> TASK ITEM:
Retype each line below precisely and omit all images.

────────────────────

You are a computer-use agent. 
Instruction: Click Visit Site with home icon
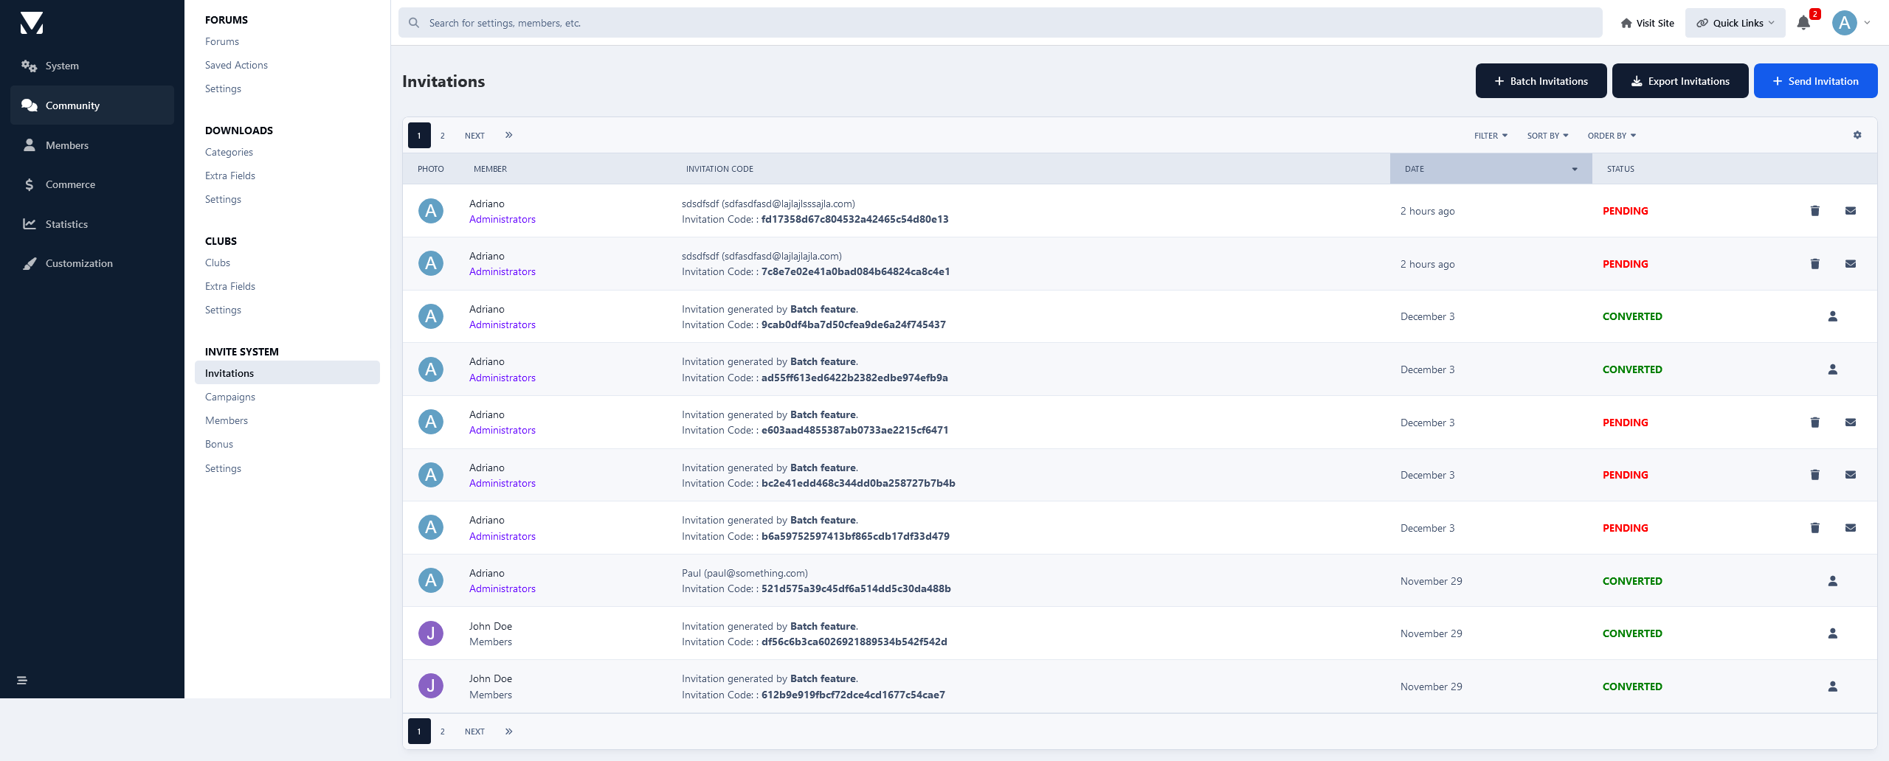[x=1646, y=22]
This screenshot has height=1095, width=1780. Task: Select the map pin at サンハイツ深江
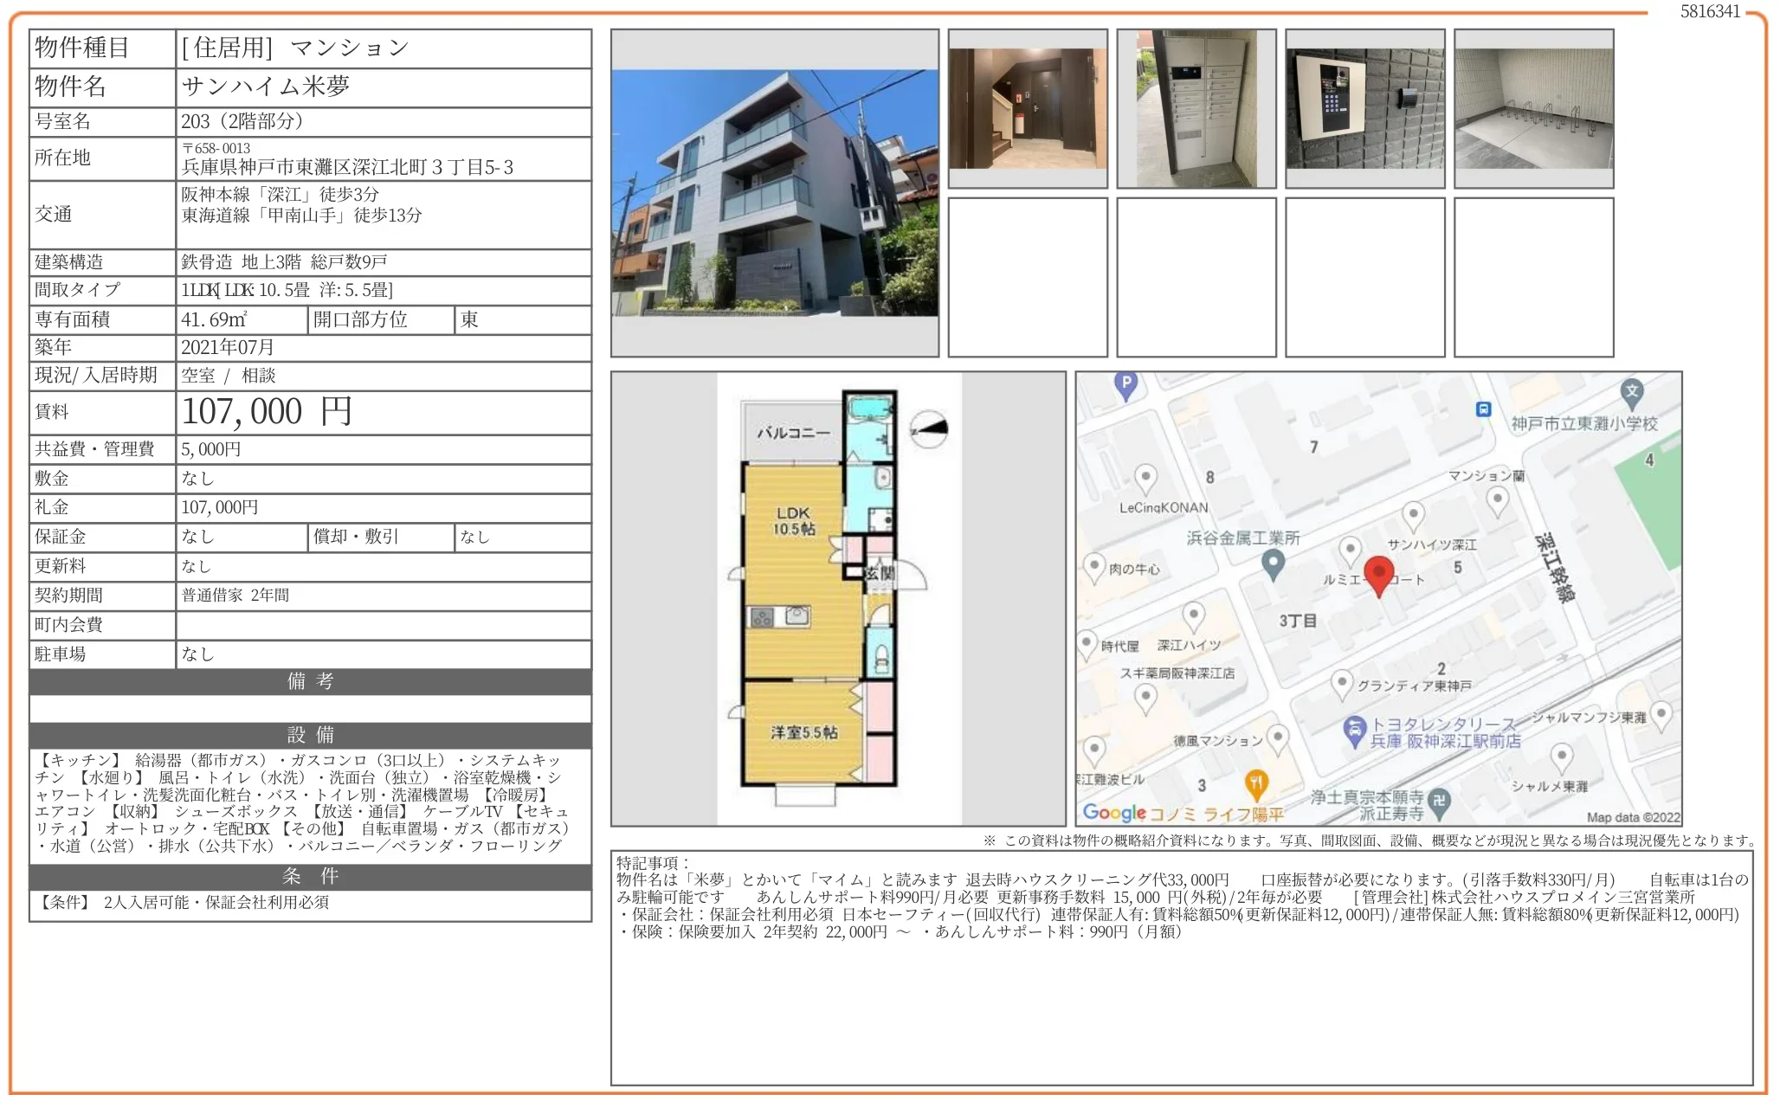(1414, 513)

────────────────────

> COMPLETED TASK:
You are a computer-use agent. 
Instruction: Click Visit Site with home icon
[x=1646, y=22]
This screenshot has height=1095, width=1780. Task: Select the map pin at サンハイツ深江
(1414, 513)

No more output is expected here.